The Nelson meeting was my first in-depth exposure to the impact on indigenous and local coastal communities of the protracted nature of the international debate on whaling and the inability of the International Whaling Commission to satisfactorily resolve cultural differences between its whaling and non-whaling members. I am a conservationist and practicing resource manager with more than two decades of experience and involvement in the management, sustainable use and international trade in wild animals. I share the sense of frustration that whaling communities have over the apparent reluctance of the IWC to recognize cetaceans as a renewable marine resource that is capable of being harvested sustainably.
The international debate on the commercial use of cetaceans has evolved over the last two decades to become one of the most emotive natural resource conservation issues. Objective debate on the subject has become clouded by misinformation that seeks to portray all species of large cetaceans as endangered. Rational decision-making by the IWC has been replaced by rigorously held ideologies that are deeply rooted in complex cultural differences in attitudes toward certain favoured animal species.

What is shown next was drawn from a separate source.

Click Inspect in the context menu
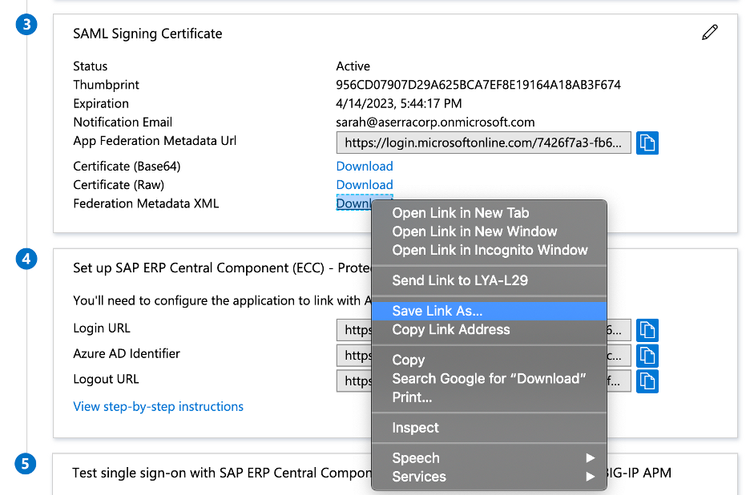(x=415, y=428)
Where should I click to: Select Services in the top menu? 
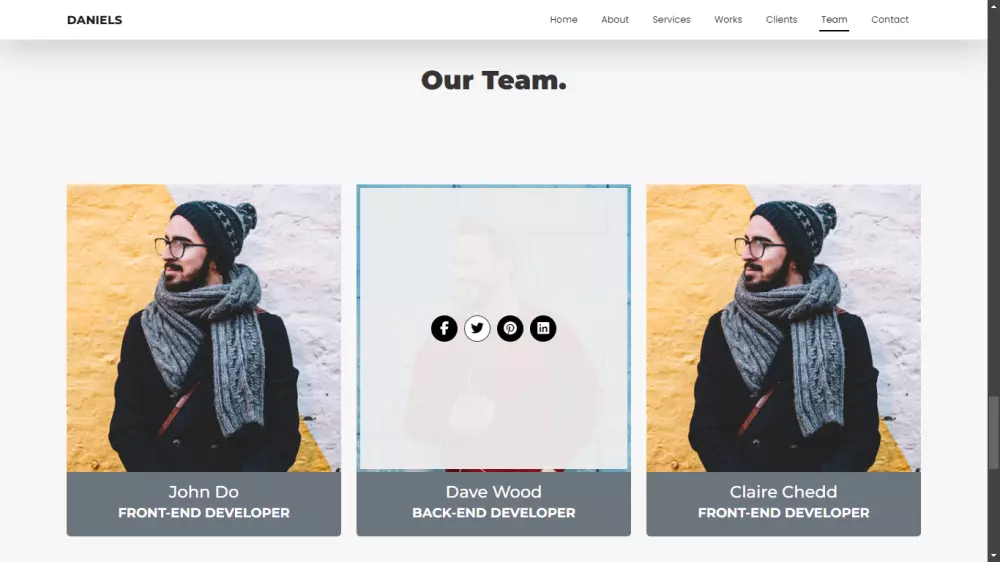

Caught somewhere in the midst of this seemingly intractable conflict are those indigenous and local coastal communities for whom the use of certain species of large cetacean is inexorably interwoven into the fabric of their cultures. While it is true that the IWC has approved subsistence use of certain whale species by some coastal indigenous communities according to annual quotas that are established by the Commission, not all indigenous communities are "blessed" with this provision. Furthermore, so strong is the opposition to any commercial use of cetaceans, that the IWC applies the term "subsistence use" in a highly-restrictive sense that prevents communities receiving subsistence quotas from making commercial use of by-products. As a consequence of this IWC policy, these by-products represent a waste of a valuable resource. Furthermore, and arguably more importantly, indigenous artists, artisans, and communities are robbed of the ability to promote greater understanding of their cultural heritage by trading their traditional arts and handicrafts in international markets.
This current IWC policy is imposed by the governments of a relatively small number of industrialized countries. It is difficult to escape the conclusion that this decision to prohibit the commercial use of by-products derived from whales taken for subsistence purposes by small-scale whalers living in small rural communities, appears tinged with a touch of cultural imperialism.